_SOURCE EXCERPT_.
begin

After a bruising legislative session, shutdown and special session, south-metro politicians and those who follow them are assessing the outcome and trying to figure out how it squares with what voters elected them to do.

"Most of the citizens I've talked to, as they approach me, are dissatisfied," said Joe Harris, chairman of the Dakota County Board. "The legislators knew what they needed to do and they knew what the stakes were and they failed to produce, regardless of the Republicans basically saying, 'We gave him the bills and the governor vetoed them.' That doesn't cut it out there."

What would cut it -- Gov. Mark Dayton's tax-the-rich plan, the Republican legislators' no-new-taxes position, or something in between -- is equally hard to pin down. Voters have until the 2012 election to decide.

"It depends on how the story plays out and what story the public hears," said Shakopee Republican Rep. Mike Beard.

One twist, for instance, that emerged during the shutdown was the threat to beer supplies with state officials sidelined.

"If we depend that much on the government for our beer," Beard said, "maybe we have too much government. You can't haul beer down the street because you didn't get your stamp? Is that reasonable governance? If that message resonates, I'm not worried" about the Republican Party's prospects in the next election.

Yet while Beard's constituents in Scott County are known to reliably vote Republican, the ballot trends in Dakota County are less certain.

end

_SHORT TASK 1_. List each line of the entries that contains the string "What".
The entries that come next have nothing to do with the article on the legislative session.

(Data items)
begin

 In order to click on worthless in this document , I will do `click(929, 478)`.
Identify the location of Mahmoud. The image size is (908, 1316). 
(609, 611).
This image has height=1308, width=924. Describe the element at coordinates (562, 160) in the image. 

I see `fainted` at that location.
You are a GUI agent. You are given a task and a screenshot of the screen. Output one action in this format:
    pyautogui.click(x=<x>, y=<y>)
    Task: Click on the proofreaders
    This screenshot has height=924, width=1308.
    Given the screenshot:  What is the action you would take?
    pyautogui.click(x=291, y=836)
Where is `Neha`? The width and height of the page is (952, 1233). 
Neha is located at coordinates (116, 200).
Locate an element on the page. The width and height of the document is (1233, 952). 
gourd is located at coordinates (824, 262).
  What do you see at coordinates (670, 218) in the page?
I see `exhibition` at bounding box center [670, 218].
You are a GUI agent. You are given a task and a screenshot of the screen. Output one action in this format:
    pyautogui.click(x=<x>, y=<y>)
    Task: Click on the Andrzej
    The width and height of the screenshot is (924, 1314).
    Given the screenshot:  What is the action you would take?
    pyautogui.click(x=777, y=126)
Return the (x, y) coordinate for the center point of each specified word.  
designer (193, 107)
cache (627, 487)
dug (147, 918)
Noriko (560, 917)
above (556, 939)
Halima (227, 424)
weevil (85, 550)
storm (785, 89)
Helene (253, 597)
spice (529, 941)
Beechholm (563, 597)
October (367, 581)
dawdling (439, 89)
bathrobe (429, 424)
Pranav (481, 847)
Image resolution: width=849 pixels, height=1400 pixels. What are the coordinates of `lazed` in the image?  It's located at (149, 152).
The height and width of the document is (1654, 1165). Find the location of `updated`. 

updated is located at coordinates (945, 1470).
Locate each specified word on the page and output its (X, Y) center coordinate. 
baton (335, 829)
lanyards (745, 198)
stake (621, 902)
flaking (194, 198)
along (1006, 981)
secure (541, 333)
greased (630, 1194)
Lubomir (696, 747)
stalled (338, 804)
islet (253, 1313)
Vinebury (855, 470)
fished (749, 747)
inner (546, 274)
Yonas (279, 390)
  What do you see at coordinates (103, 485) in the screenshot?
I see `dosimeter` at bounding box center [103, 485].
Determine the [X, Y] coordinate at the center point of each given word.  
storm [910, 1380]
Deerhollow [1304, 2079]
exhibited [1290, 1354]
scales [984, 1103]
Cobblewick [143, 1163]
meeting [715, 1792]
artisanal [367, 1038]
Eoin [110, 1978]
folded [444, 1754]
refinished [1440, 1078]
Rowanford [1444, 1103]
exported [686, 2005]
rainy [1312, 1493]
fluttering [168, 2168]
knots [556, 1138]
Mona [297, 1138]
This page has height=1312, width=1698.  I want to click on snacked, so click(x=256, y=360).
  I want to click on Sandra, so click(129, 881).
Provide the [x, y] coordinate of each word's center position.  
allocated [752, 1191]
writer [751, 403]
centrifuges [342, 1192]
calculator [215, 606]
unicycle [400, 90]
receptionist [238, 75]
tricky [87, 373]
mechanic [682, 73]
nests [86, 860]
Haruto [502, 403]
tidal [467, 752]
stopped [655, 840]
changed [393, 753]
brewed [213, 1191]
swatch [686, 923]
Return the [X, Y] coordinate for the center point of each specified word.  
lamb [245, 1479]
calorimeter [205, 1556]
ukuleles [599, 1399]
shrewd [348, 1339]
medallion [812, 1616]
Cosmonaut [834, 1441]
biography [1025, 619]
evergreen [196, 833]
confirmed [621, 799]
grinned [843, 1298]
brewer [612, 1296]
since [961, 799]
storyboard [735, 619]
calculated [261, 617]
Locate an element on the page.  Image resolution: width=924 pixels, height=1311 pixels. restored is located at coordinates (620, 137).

end

_SHORT TASK 2_. Print the part of the article on the legislative session from "What would cut" to "state officials sidelined.".

_FINISHED ANSWER 1_.
    Given the screenshot:  What is the action you would take?
  What do you see at coordinates (670, 218) in the page?
    Given the screenshot:  What is the action you would take?
Image resolution: width=849 pixels, height=1400 pixels. What are the coordinates of `lazed` in the image?  It's located at (149, 152).
  What do you see at coordinates (103, 485) in the screenshot?

_FINISHED ANSWER 2_.
What would cut it -- Gov. Mark Dayton's tax-the-rich plan, the Republican legislators' no-new-taxes position, or something in between -- is equally hard to pin down. Voters have until the 2012 election to decide.

"It depends on how the story plays out and what story the public hears," said Shakopee Republican Rep. Mike Beard.

One twist, for instance, that emerged during the shutdown was the threat to beer supplies with state officials sidelined.